Friday, 20 May 2011

BDII again

A couple of weeks ago I upgraded the site BDII and top BDII from a very old version without reinstalling as described in this post. Few days ago I noticed that not all was working as well as I thought and the BDII was reporting stale numbers in the dynamic attributes causing few problems among which biomed submitting an unhealthy 12k jobs.
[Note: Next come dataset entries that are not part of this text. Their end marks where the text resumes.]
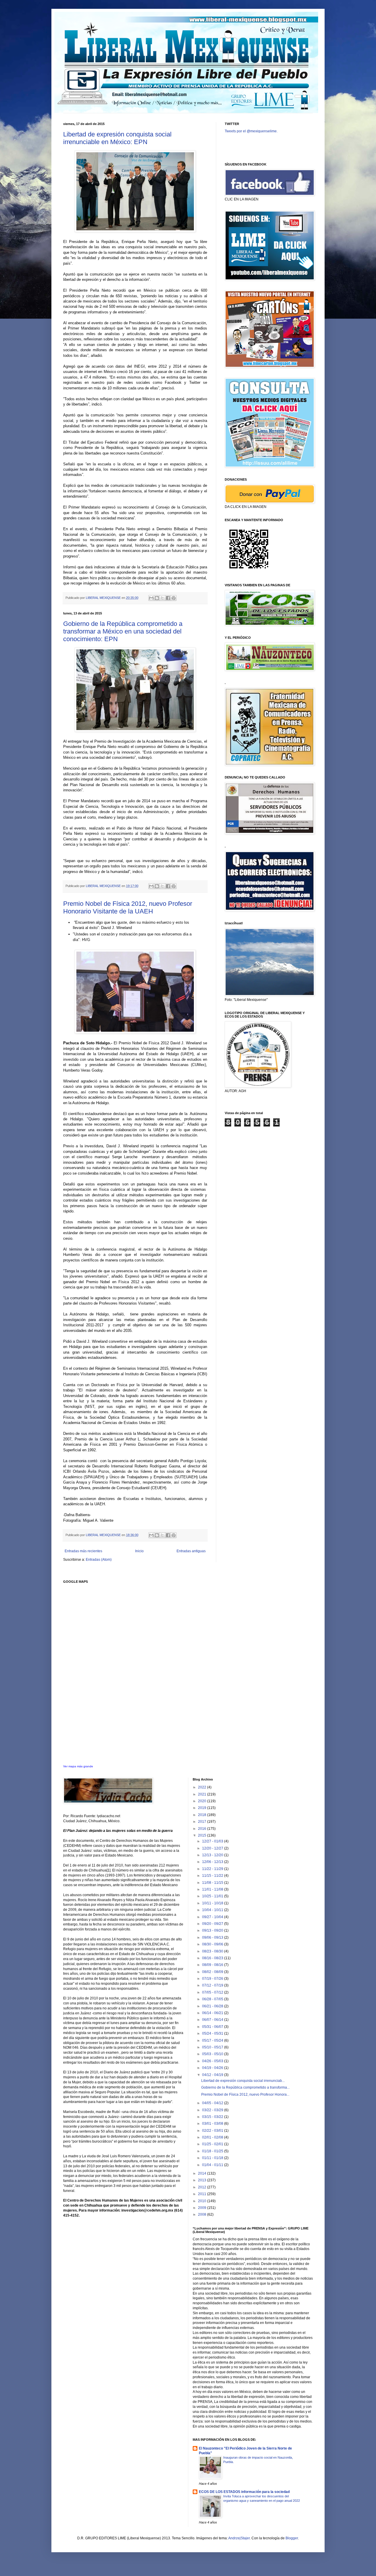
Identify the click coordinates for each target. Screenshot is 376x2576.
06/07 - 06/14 (213, 2020)
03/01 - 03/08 (213, 2123)
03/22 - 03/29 (213, 2110)
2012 (202, 2187)
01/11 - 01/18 (213, 2158)
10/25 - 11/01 (213, 1896)
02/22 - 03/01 (213, 2131)
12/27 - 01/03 (213, 1841)
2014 (202, 2173)
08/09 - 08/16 (213, 1965)
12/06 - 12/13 (213, 1862)
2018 (202, 1815)
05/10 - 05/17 (213, 2047)
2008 (202, 2214)
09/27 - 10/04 (213, 1917)
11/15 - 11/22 (213, 1876)
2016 (202, 1829)
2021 (202, 1794)
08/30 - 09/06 (213, 1944)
There were two reasons for this:

1) the unprivileged user that runs the BDII is edguser anymore but ldap. Consequently there were some ownership issues in /opt/glite/var subdirectories and files. This was highlighted in /var/log/bdii/bdii-update.log by permission denied errors which I overlooked for a bit too long. Permissions should be as follow: /opt/glite/var /opt/glite/var/lock, /opt/glite/var/tmp and /opt/glite/var/cache should belong to root and anything below them should belong to ldap. You can check if there is anything that doesn't belong to ldap running

find /opt/glite/var/ ! -user ldap -ls


this will include the top directories above which you can ignore.
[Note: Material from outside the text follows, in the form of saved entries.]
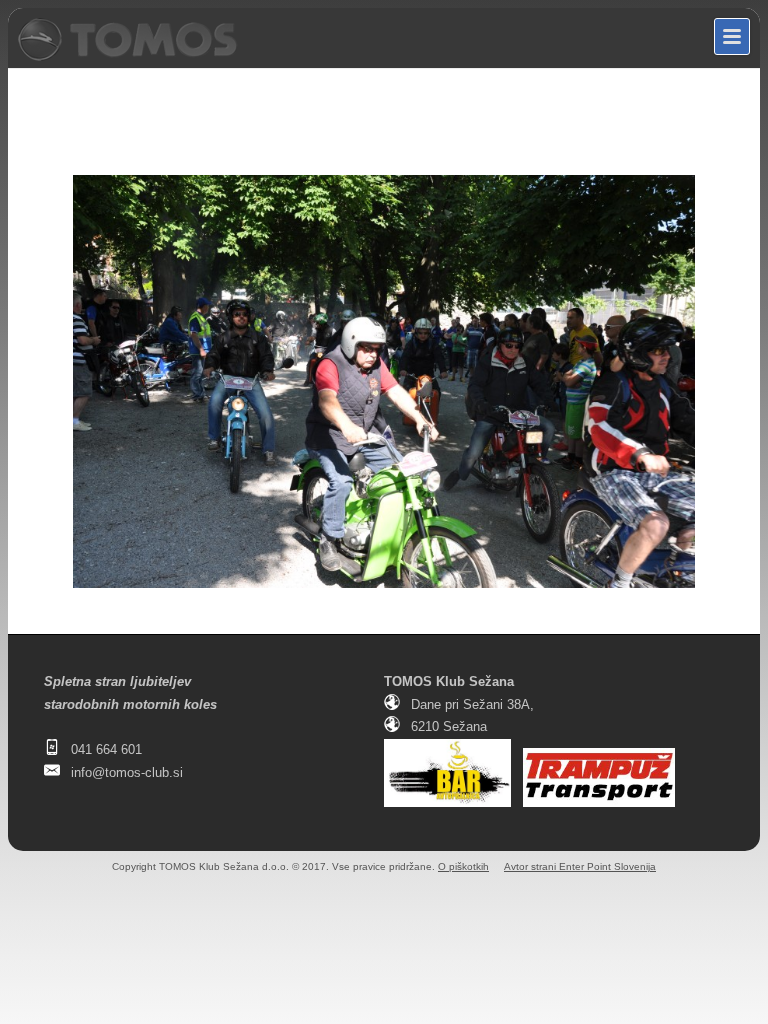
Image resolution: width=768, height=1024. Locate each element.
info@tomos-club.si (127, 772)
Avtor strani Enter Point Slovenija (580, 866)
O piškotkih (463, 866)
2) bdii-update doesn't use anymore glite-info-wrapper and glite-info-generic which used to write the .ldif files in the same directory tree above. It now writes what it needs in /var/run/bdii databases and one unique file new.ldif file calling directly the scripts in /opt/glite/etc/gip/provider and /opt/glite/etc/gip/plugin. I upgraded from an older version and the old providers weren't deleted but continued to be executed by bdii-update. Some of them still read what now are obsolete .ldif. files under /opt/glite/var/cache tree. I deleted all the .ldif files with an additional numeric extension under /opt/glite/var.

With these two changes, i.e. fixing the ownership of the directories and deleting osolete .ldif files (or the old providers if one is sure of which ones) the site bdii restarted to update correctly the dynamic attributes.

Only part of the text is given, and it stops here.